- _SUPPLIED DATA_

+++

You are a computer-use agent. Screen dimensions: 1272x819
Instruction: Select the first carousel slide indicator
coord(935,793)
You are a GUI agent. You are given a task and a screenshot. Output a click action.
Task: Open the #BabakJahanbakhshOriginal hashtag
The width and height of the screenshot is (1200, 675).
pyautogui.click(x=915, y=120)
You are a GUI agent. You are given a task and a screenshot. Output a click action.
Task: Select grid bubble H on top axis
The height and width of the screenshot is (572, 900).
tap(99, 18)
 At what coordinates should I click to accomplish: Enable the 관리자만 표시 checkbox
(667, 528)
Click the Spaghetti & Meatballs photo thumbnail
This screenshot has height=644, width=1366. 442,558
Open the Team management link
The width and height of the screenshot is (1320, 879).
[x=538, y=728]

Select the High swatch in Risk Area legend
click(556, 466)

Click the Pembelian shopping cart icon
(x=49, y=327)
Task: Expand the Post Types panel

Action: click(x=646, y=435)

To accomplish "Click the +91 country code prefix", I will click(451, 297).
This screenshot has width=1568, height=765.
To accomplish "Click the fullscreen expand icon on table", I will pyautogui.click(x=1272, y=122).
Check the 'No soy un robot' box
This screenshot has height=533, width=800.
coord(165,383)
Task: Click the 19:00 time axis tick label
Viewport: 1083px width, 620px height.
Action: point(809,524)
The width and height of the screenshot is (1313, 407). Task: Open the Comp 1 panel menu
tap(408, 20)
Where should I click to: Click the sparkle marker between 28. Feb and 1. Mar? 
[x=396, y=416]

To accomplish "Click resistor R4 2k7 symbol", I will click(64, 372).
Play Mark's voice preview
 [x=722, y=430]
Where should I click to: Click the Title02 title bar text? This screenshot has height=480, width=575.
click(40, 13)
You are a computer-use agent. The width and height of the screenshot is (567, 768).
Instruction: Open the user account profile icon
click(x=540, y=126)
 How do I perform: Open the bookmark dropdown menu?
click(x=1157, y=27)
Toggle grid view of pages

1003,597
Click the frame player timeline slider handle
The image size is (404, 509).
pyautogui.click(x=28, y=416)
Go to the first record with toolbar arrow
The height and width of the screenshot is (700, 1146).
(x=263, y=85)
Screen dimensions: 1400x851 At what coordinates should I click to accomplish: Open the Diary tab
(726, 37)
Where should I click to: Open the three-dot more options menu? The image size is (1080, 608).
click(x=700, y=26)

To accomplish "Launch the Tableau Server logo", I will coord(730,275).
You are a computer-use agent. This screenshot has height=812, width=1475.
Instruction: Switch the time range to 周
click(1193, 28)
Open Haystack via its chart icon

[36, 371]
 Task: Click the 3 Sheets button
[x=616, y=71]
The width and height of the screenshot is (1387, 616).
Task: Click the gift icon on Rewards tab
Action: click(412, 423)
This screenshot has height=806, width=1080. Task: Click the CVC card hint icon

+++

- _WORK REQUIRED_
Scan the records above, then copy out each line that mentions "agent".

- _ANSWER BOX_
You are a computer-use agent. Screen dimensions: 1272x819
You are a GUI agent. You are given a task and a screenshot. Output a click action.
You are a GUI agent. You are given a task and a screenshot. Output a click action.
You are a computer-use agent. The width and height of the screenshot is (567, 768).
You are a computer-use agent. This screenshot has height=812, width=1475.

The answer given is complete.